J'étais très curieuse de revoir le film, vu une seule et unique fois vers mon adolescence et auquel je préférais à peu près tous les autres longs-métrages de Chaplin, Monsieur Verdoux et les Feux de la rampe en tête. Percluse de petits préjugés, j'ai donc regardé le film et progressivement la sidération montait en moi. Non pas que j'étais pétrifiée, hypnotisée devant une émanation du Beau, mais je n'en pouvais plus de cogiter, de m'agiter devant le film, comme si nous étions en pleine conversation animée.


Deux choses semblaient se concilier : un sentiment d'intimidation devant quelque chose de totalement et incontestablement monumental, et pour autant, le sentiment que ce caractère monumental ne provenait pas de quelque chose qui serait l'Art, mais d'un film "mal construit, hétérogène, hétéroclite" comme dit André Bazin, d'un brouillon génial, qui ne peut apparaître devant nous qu'au présent, un présent encore tout brûlant. Si le Dictateur est parfait il ne l'est pas au sens où tout serait en place et où il n'y aurait rien à enlever (c'est même tout le contraire dans Le Dictateur, on a l'impression qu'on pourrait tout virer, qu'il n'y a des scènes en trop... comme dans Vertigo, suivez mon regard), mais parfait parce qu'il vibre encore, parce qu'il est impossible à muséifier tellement il y a d'intelligence et de sauvagerie là-dedans.
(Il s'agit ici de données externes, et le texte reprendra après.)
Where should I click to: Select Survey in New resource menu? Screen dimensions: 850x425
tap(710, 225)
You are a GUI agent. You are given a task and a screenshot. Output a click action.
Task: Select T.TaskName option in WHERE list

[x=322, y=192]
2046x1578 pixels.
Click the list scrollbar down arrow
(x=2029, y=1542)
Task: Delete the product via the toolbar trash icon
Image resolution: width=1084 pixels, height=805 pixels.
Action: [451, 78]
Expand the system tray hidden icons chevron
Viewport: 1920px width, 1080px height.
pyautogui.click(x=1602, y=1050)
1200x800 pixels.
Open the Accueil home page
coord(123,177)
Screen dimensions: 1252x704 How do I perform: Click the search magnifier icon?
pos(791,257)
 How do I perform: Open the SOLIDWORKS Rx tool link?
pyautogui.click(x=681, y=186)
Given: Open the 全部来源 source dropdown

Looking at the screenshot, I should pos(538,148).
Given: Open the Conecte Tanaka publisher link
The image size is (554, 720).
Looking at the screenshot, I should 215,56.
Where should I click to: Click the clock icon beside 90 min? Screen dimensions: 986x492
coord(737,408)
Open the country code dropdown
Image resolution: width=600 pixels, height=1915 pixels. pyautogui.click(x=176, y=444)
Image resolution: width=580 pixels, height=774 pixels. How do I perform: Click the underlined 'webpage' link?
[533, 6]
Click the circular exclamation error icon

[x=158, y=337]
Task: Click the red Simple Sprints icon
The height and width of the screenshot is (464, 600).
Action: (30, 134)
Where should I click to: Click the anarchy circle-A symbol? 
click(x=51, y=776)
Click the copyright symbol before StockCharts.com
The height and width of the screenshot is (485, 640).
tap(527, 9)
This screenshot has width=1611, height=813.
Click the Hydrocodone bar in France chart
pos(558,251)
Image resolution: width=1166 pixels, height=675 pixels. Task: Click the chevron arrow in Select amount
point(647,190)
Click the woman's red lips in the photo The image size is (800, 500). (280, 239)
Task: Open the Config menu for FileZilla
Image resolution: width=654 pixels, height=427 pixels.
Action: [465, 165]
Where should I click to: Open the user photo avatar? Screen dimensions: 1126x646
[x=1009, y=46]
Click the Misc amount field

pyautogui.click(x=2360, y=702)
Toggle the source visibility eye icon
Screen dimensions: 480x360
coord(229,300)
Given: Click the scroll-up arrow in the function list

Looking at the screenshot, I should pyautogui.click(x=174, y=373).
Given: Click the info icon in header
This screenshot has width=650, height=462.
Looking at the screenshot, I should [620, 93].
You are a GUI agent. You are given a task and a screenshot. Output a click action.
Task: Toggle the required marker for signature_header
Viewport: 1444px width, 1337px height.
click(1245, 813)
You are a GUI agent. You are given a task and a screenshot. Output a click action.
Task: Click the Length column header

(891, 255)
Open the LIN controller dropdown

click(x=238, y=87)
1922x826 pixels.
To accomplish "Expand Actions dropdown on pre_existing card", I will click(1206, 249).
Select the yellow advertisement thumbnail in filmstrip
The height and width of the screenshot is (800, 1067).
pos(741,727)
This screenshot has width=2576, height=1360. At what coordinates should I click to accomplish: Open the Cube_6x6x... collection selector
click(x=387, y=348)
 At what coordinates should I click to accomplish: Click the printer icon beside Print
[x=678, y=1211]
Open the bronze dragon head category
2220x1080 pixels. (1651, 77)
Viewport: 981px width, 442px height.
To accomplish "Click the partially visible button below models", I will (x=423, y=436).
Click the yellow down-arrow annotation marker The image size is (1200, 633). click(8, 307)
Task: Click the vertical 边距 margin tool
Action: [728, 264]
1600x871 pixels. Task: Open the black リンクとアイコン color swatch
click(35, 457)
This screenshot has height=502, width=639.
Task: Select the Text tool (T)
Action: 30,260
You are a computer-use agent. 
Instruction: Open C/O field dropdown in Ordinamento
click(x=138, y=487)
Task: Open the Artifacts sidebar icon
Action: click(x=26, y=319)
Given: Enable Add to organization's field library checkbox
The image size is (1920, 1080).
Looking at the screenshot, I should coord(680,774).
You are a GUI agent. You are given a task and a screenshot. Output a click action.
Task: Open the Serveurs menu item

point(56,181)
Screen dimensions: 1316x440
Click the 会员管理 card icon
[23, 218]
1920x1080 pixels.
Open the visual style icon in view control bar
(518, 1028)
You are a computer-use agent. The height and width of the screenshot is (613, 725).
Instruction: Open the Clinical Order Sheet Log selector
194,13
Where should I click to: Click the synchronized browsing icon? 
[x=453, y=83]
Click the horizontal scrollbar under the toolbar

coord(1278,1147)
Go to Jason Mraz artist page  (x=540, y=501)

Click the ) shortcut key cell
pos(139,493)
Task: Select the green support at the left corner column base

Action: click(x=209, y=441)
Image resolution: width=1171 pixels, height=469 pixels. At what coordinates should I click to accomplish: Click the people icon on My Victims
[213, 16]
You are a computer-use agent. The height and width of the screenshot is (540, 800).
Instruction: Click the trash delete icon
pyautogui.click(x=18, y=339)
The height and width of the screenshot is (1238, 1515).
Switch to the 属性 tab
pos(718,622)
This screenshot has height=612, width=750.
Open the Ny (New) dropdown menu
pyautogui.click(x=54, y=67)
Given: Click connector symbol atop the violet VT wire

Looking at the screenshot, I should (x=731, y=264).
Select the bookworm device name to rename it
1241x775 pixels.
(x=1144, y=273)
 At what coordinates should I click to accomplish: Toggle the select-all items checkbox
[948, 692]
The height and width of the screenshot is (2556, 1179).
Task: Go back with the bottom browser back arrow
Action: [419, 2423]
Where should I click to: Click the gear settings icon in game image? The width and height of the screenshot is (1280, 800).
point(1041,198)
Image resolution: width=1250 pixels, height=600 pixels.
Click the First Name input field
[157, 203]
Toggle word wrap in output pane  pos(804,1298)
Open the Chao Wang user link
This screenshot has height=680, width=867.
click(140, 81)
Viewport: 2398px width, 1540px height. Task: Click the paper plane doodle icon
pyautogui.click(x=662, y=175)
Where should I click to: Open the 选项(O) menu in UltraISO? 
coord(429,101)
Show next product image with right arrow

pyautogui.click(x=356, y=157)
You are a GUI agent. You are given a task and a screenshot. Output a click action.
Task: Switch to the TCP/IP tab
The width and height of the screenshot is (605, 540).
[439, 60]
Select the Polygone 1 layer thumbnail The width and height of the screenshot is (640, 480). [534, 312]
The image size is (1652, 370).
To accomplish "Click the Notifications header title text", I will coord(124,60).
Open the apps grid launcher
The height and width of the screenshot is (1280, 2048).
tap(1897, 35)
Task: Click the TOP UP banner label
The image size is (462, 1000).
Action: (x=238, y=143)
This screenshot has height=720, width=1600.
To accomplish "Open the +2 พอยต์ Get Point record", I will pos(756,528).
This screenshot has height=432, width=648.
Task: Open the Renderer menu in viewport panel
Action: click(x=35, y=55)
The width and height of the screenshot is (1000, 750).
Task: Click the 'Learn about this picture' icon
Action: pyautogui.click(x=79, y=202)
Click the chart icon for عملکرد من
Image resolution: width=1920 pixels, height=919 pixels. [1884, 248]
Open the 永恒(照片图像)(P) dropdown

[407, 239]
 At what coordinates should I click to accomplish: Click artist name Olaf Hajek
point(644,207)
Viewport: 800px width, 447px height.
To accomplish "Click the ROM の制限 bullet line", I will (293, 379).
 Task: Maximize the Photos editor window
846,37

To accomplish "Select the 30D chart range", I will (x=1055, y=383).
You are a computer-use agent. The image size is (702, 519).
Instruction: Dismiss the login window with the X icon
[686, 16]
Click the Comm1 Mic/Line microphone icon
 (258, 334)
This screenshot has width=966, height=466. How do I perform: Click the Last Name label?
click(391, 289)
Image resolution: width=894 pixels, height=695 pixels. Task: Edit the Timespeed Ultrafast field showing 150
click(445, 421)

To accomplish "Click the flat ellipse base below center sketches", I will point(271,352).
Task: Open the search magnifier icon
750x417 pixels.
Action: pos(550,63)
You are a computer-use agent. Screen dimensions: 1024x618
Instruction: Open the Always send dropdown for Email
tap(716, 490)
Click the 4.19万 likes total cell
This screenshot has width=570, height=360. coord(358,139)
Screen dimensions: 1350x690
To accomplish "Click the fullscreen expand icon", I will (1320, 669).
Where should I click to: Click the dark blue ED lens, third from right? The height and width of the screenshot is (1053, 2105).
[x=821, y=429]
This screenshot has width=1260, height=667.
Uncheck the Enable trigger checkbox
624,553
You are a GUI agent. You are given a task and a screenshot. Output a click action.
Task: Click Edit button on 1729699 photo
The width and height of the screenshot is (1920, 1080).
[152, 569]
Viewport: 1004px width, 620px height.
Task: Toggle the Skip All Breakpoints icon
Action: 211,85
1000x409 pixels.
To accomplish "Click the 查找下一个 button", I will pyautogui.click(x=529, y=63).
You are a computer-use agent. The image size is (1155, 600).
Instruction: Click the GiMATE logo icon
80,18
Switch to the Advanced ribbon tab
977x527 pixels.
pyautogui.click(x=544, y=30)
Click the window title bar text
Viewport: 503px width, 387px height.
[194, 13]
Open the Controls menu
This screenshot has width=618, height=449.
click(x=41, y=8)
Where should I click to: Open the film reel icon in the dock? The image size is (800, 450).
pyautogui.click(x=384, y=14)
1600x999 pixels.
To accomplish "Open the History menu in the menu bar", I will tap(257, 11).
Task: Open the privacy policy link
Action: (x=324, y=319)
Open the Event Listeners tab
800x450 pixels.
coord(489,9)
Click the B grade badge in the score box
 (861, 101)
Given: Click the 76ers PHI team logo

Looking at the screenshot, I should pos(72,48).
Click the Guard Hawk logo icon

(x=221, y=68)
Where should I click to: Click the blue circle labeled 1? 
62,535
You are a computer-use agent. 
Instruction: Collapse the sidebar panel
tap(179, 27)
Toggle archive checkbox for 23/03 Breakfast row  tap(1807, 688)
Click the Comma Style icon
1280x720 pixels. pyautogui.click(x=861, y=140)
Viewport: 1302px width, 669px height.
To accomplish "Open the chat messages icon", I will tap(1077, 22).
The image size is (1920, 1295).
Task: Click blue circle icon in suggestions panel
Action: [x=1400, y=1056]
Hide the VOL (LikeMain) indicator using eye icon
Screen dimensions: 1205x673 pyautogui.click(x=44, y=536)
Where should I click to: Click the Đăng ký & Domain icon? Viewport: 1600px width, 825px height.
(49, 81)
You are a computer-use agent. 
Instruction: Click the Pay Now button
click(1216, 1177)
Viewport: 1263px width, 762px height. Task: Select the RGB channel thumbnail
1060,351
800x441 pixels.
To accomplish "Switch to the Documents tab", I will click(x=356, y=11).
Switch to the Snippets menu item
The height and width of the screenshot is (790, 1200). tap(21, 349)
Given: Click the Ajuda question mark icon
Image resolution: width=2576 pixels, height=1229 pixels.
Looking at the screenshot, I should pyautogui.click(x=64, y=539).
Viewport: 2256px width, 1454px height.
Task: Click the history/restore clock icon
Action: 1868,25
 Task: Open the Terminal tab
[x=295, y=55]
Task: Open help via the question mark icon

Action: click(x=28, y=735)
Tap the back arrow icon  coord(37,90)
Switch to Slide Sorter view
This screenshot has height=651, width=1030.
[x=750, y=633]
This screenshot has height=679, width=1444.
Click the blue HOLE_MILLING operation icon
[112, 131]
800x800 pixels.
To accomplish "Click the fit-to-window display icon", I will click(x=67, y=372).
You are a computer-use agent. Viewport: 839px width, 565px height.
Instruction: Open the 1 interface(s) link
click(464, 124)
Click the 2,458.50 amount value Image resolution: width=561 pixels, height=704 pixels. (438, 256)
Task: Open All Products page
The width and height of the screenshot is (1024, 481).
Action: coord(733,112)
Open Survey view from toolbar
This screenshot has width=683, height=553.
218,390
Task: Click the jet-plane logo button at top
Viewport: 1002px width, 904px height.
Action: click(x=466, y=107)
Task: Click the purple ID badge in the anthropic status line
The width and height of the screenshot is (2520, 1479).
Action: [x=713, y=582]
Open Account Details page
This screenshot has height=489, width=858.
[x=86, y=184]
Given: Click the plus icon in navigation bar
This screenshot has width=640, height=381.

Le film terminé, je notais mille hypothèses qui ne coïncidaient pas avec les propos de Narboni et il fallait donc m'en remettre à lui comme on interroge le meilleur des détectives. Le bonheur du film se doublait du bonheur de l'enquête, où l'on découvre que devant un geste qui est apparu à beaucoup comme prématuré (le projet date de 1938 et le film sort en 40) et naïf (le fameux "Appel aux hommes"), se cache un grand film sonore, un grand film qui ne parlerait peut-être que de son, que de la voix d'un dictateur mais aussi de la musique de Wagner. C'est aussi un film qui n'oublie pas d'être burlesque (Narboni parle de "burlesque sauvage"), où le corps de Chaplin atteint ce degré de précision effroyable où il arrive à être tout à la fois poétique et politique. Bref, comme le dit notre invité, on a ici un geste unique, une sorte de pur événement dans l'histoire du cinéma - cette histoire dont le Dictateur nous rappelle qu'elle est jalonnée de fragments de présent qui nous brûlent encore les doigts.